Nel frattempo, l’intelligenza artificiale sta assumendo una dimensione sempre più geopolitica. Le iniziative del Regno Unito per rafforzare la produzione nazionale di chip e la scelta della Corea del Sud di porre l’IA al centro della propria strategia economica indicano una trasformazione profonda. L’intelligenza artificiale non viene più considerata soltanto un settore tecnologico, ma una vera infrastruttura nazionale.

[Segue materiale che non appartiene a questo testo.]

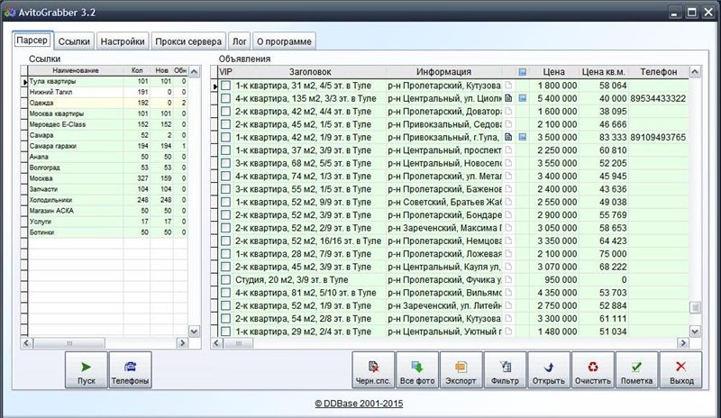The height and width of the screenshot is (418, 721).
Task: Click the photo icon in the 5 400 000 row
Action: pyautogui.click(x=522, y=97)
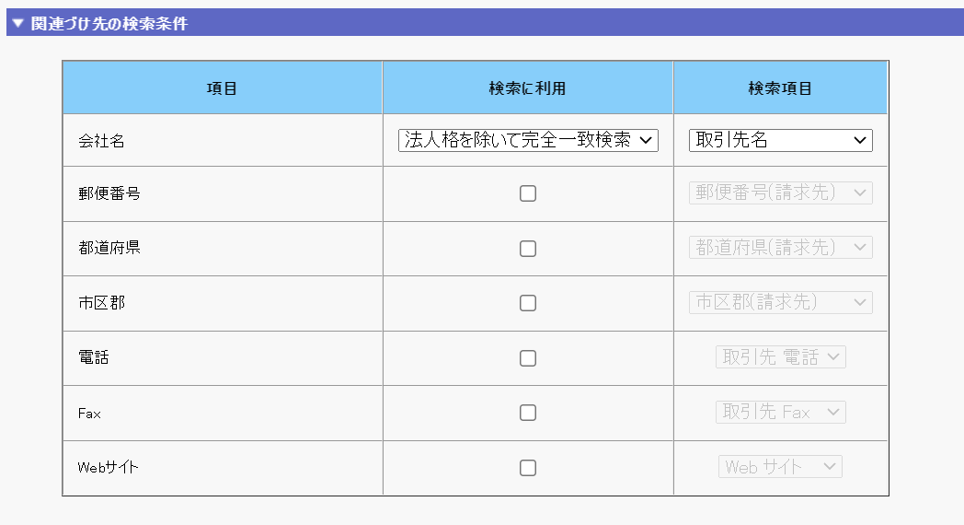The image size is (964, 525).
Task: Click the Web サイト search field dropdown
Action: (780, 467)
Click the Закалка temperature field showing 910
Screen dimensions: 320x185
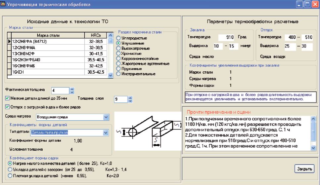[226, 37]
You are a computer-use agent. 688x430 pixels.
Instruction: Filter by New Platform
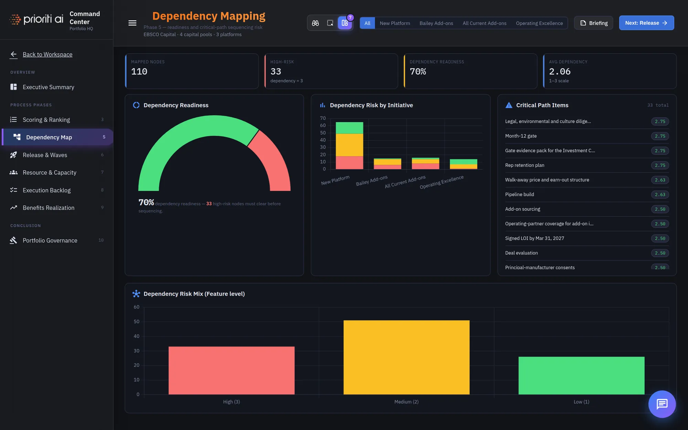coord(395,23)

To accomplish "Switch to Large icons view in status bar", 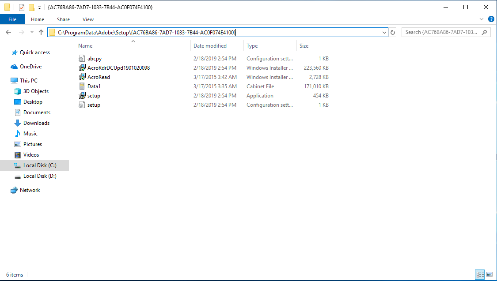I will click(x=490, y=275).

Capacità di calcolo, accesso all’energia, concentrazione di talenti e capacità di implementazione stanno diventando fattori strategici comparabili alle ferrovie, alle reti elettriche e alle telecomunicazioni del passato. La competizione non è più soltanto tra aziende, ma tra sistemi-Paese.

A prima vista, Iran, petrolio, OpenAI, BCE, Regno Unito e Corea del Sud sembrano temi scollegati. In realtà raccontano la stessa storia. La prima metà del 2026 è stata dominata dalla disgregazione; la seconda rischia di essere dominata dalla trasmissione. Lo shock geopolitico si sta trasformando in shock economico. La corsa all’intelligenza artificiale si sta trasformando in una gara per la competitività nazionale. Le pressioni inflazionistiche si stanno spostando dalle materie prime ai salari, ai costi del capitale e agli utili aziendali.

I prossimi cento giorni saranno quindi decisivi. I mercati si comportano come se lo shock fosse stato assorbito. Una lettura più prudente suggerisce invece che sia stato soltanto rinviato. La prima fase della crisi è stata geopolitica. La seconda sarà economica. E nei mercati finanziari è proprio la trasmissione, più che lo sconvolgimento iniziale, a determinare utili, inflazione, tassi d’interesse e valutazioni. La domanda cruciale non è se il sistema abbia superato i primi cento giorni. È se sarà in grado di assorbire i prossimi cento.